Sharyn E. Parks, Ph.D., M.P.H., from the U.S. Centers for Disease Control and Prevention in Atlanta, and colleagues examined the association between unsafe sleeping practices and sudden infant death in a population-based cohort study using data from 2016 to 2017 for cases from the Sudden Unexpected Infant Death Case Registry and controls from the Pregnancy Risk Assessment Monitoring System. A total of 112 sleep-related suffocation cases and 300 unexplained infant death cases were included with 448 and 1,200 age-matched controls, respectively.
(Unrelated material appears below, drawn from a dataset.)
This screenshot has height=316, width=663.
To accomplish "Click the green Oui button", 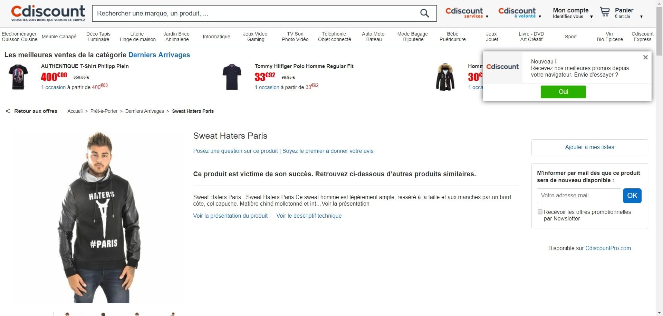I will pyautogui.click(x=563, y=92).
The researchers found that the odds of sleep-related suffocation and unexplained infant death were increased in association with unsafe infant sleep practices compared with the recommended infant sleep practices. For sleep-related suffocation, the adjusted odds varied from 18.7 (95 percent confidence interval, 6.8 to 51.3) to 1.9 (95 percent confidence interval, 0.9 to 4.1) for infants not sharing a room with their mother or caregiver and for those with nonsupine sleep positions, respectively. For unexplained death, the corresponding adjusted odds varied from 7.6 (95 percent confidence interval, 4.7 to 12.2) to 1.6 (95 percent confidence interval, 1.1 to 2.4).
"After adjustment for other infant and maternal factors, room sharing, independent of surface sharing, was protective against both explained and unexplained infant deaths," the authors write. "This important distinction among risk factors is one that has not been made in recent studies."